1886年、東京に生まれ、『刺青』『痴人の愛』『春琴抄』『細雪』などをはじめとする多くの文学作品を世に送り出してきた、作家・谷崎潤一郎。その生誕130年を記念し、中央公論新社の特設サイトでは、2015年5月から毎月1名の作家が谷崎文学の世界をマンガにて表現しています。



 榎本俊二、今日マチ子、久世番子、近藤聡乃、しりあがり寿、高野文子、中村明日美子、西村ツチカ、古屋兎丸、山口晃、山田参助という、総勢11名の錚々たる顔ぶれの作家たちが、谷崎文学にオマージュを込め、それぞれの筆致でその世界観を描写し、話題を呼びました。



 このたび刊行された『谷崎万華鏡 谷崎潤一郎マンガアンソロジー』は、それらの連載を一冊の本にまとめたものです。

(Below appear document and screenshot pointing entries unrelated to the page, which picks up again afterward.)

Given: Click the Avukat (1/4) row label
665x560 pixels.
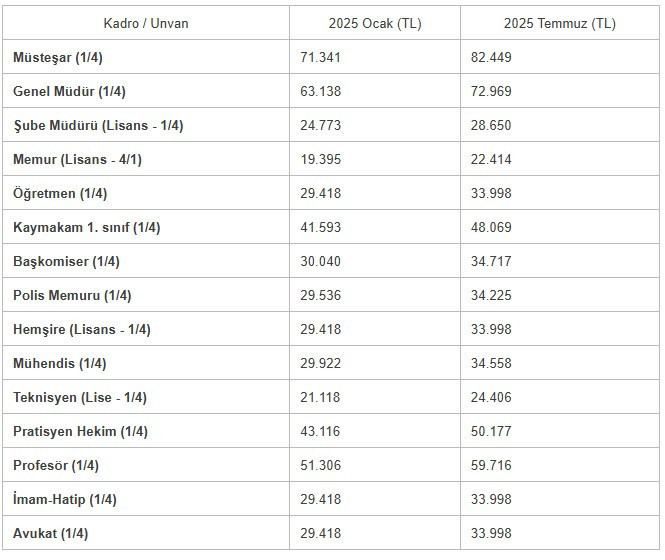Looking at the screenshot, I should 51,533.
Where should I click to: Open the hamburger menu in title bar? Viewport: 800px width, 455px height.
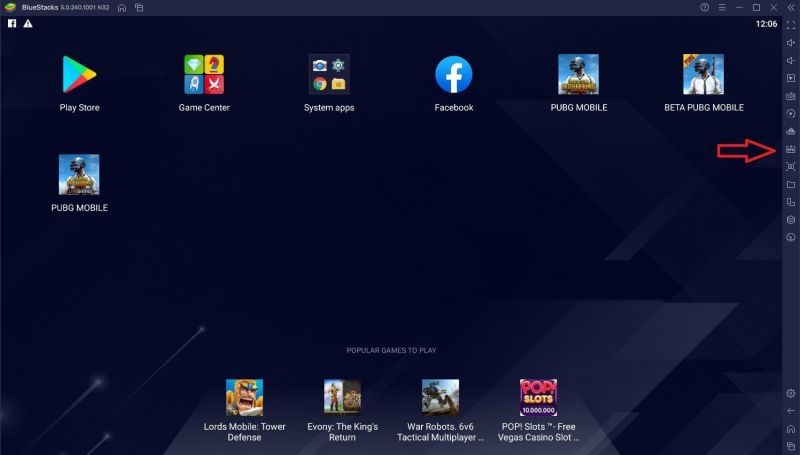724,7
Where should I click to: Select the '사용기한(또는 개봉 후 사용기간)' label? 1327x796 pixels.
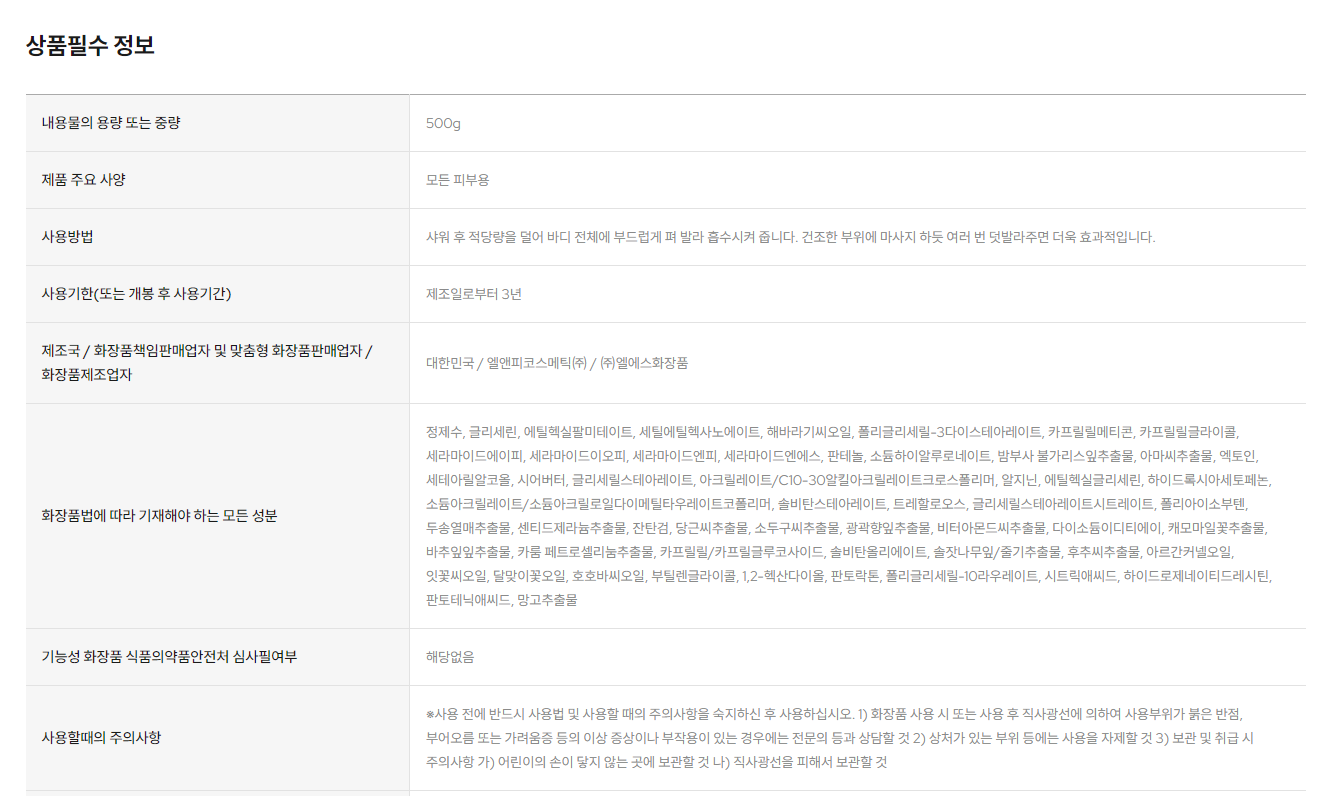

 さまざまな観点から楽しむことのできる本書ですが、"谷崎と女性"という視点から眺めてみると、谷崎自身の波乱に富んだ女性遍歴を描いたのは、久世番子さん。29歳のとき、当時20歳だった千代と結婚したものの、千代の妹であり自由奔放で西洋的な肢体と美貌を持つ、15歳のせい子に夢中になる谷崎。千代と子どもを父宅に預け、自身はせい子と同居。そんな時期に書かれた民話風の作品『人間が猿になった話』を西村ツチカさんが描きます。



 また、せい子をモデルにしたナオミという女性を登場させ、"ナオミズム"という流行語をも生んだ作品『痴人の愛』を描いたのは、今日マチ子さん。



 さらに谷崎は、自身が脚本を担当した『アマチュア倶楽部』において、せい子を女優デビューさせるなど映画製作にも没頭。この経験を活かし、映画に材をとった小説を綴りました。そのひとつ『青塚氏の話』を榎本俊二さんが描きます。



 しかし、谷崎はせい子と結婚することはなく、1931年、古川丁未子と結婚。その結婚生活も長くは続かず、2年後には別居。後に3人目の妻となる根津松子との関係を急速に深めていきます。そんな時期に書かれた『陰翳礼讃』を描くのは高野文子さん。



 そして、その松子の連れ子・清治の妻となった渡辺千萬子をモデルとしたといわれるヒロインが登場するのは、谷崎晩年の集大成ともいえる作品『瘋癲老人日記』。これをしりあがり寿さんが描きます。



 谷崎が作品のなかで描き出した女性たち。そんな女性たちをそれぞれの作家たちはどのような筆致で描き、表現するのか。夢のコラボレーションが実現した、さまざまな楽しみ方ができる一冊となっています。